Australia came off relatively unscathed compared to other countries, but a new analysis of 93.7 billion stolen ‘cookies’ is a reminder that cybercriminals will stop at nothing to steal your personal information – so why are so many websites still collecting it?
Conducted by security firms NordStellar and NordVPN, the analysis delved into a cache of stolen cookies – small files that websites store on your computer or mobile device to store your personal preferences and information – that were published to the dark web.
Cookies come in many different types, predominantly first-party cookies – which might, for example, prefill forms or store your username so you don’t have to enter it next time you log on – and third-party cookies used to track your activity and target advertising.
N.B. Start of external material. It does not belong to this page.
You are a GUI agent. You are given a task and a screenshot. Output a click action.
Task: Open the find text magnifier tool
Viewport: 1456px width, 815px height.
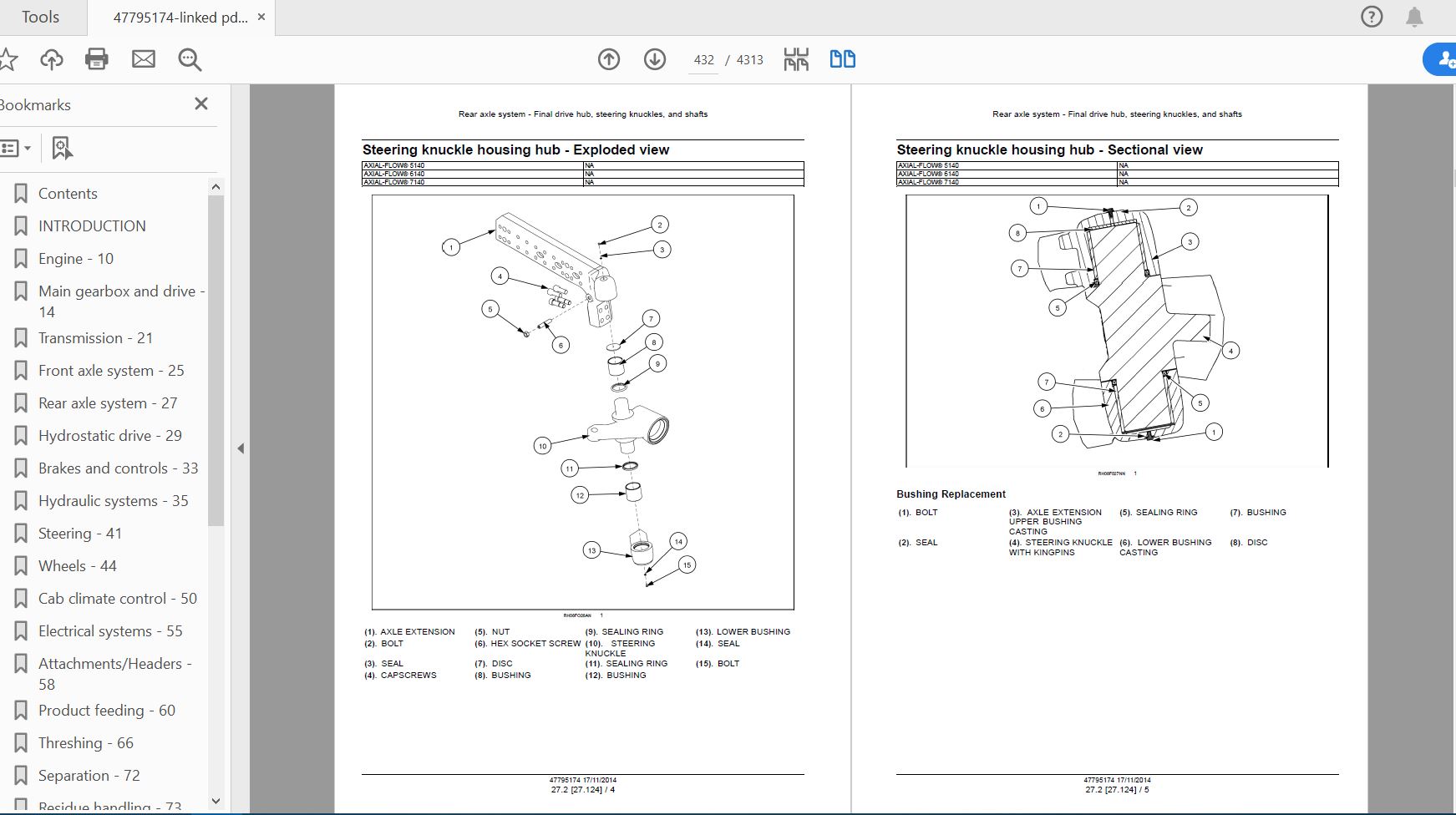coord(190,59)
More than a third of the tracking cookies in the data set were related to Google, with advertising-heavy sites like YouTube, Microsoft, Bing, MSN, Amazon, LinkedIn, Yahoo, Facebook, and TikTok all well represented on that leaderboard.
More persistent ‘super cookies’ and ‘zombie cookies’ use sneaky techniques to embed themselves in your web browser’s local storage, ensuring they can watch everything you do and making them extremely difficult to remove.
It is good practice to give users an option. Photo: Supplied
Cookies are categorised by type and NordVPN found that 19 per cent of the entries in the data set are ‘ID’ related, with 1.2 billion ‘session’, 272.9 million ‘auth’, and 61.2 million ‘login’ cookies that can be used to take over a victim’s live online session.
Session cookies “are a goldmine,” the analysts warn, because “they let attackers skip login pages altogether” – with reports of cookies enabling social media takeovers, impersonation of targets, bypassing 2FA, breaching networks, and more.
With cookies including data like email addresses, gender, birthday, the analysis warns that “even the most seemingly unimportant cookies can do a lot of damage to you or your business – and once one door is open, it isn’t that difficult to open others.”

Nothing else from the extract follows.